The novel portion of the Mystery Dissertation Project takes place at the fictional Schenley University in Pittsburgh. Because it’s a mystery novel, it’s been important to me to establish a small, distinct cast of characters at the start of my writing process. And since many of the characters are grad students, the way I decided to differentiate them was through the titles of their dissertations. (I don’t want to perpetuate the unhelpful tendency of grad students to locate their sense of self in their research, but…………)

These dissertation titles were very fun to write, largely because I don’t have to follow up with the actual dissertations. I tried to honor the contemporary trend of titling humanities projects, namely, INTERESTING PHRASE followed by a colon followed by WHAT I WANT MY SEARCH ENGINE KEYWORDS TO BE. (My friend Chelsea gives this formula to her undergrads when they get stuck writing essay titles.) I also tried to capture the academic’s love for questionable wordplay.

So!
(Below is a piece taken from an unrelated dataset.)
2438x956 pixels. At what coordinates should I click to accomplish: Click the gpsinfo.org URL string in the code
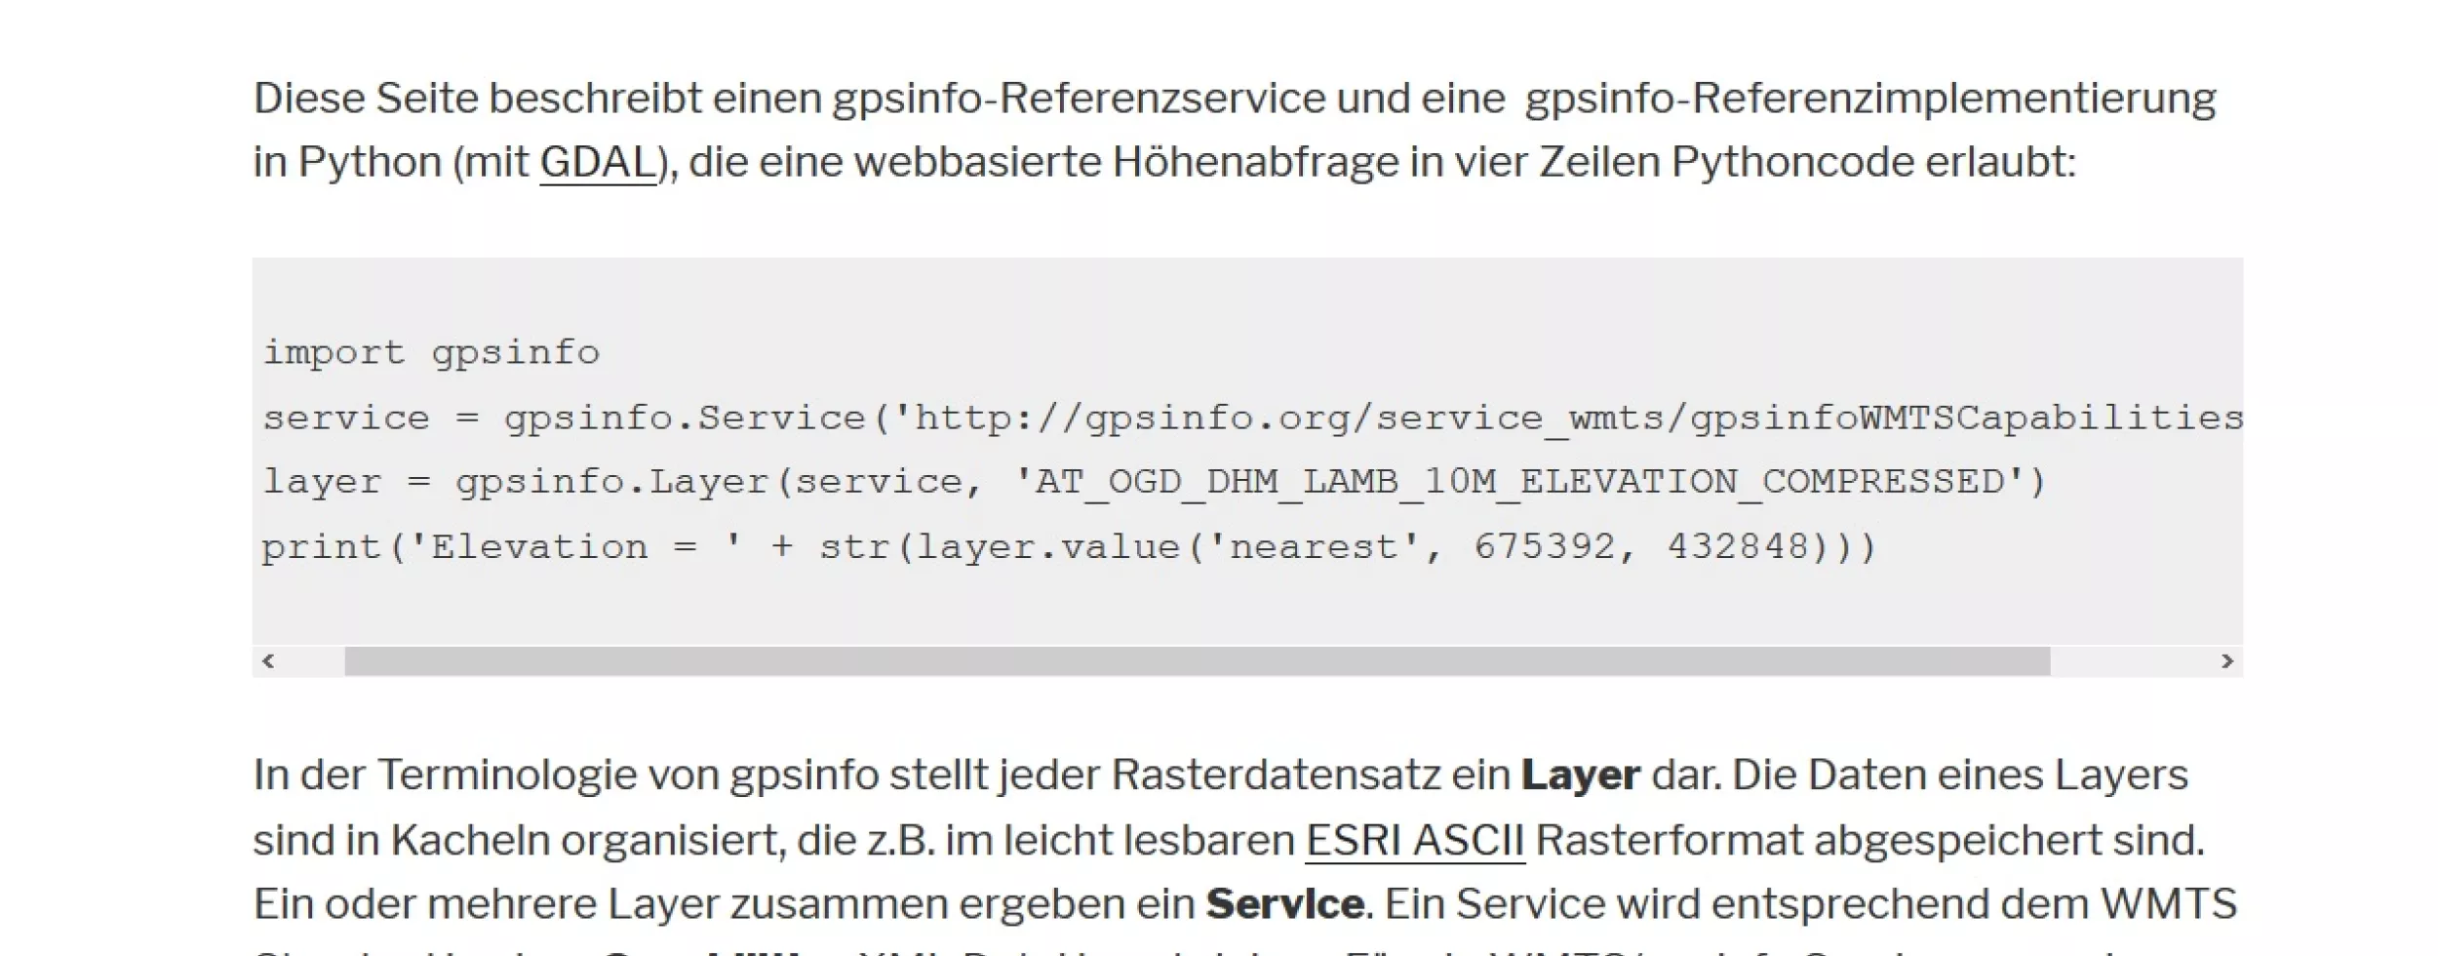1568,418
Announcing the narratively important grad students of Schenley University’s spectacularly dysfunctional English department:

Piper Ansell. “The Jewel in the Crown and the Crown Jewels: Sex, Race, and Precious Stones in c19 Colonial India”

Katie Lin. “fizz pop a dissertation in five acts”

Antonio Ramirez. “Marlowe Doesn’t Even Go Here: Early Modern Mean Girls”

Phoebe Koning. “Willa, Gertrude, and All My Bad Mothers”

Kevin Ng. “Ich bin ein Frankfurter: Food, Fascism, and the Frankfurt School”

Karen Gavras. “Before Lyme Regis: The Eighteenth-Century Prehistory of the Prehistoric”

Jack Hart. “Crooked Men: Disabling Masculinity in Victorian Britain”

Todd Burns. “Anaphora and Aporia in Shakespeare’s Romances”

and Lu Fairchild, whose dissertation title is TBA because I actually have to write this one.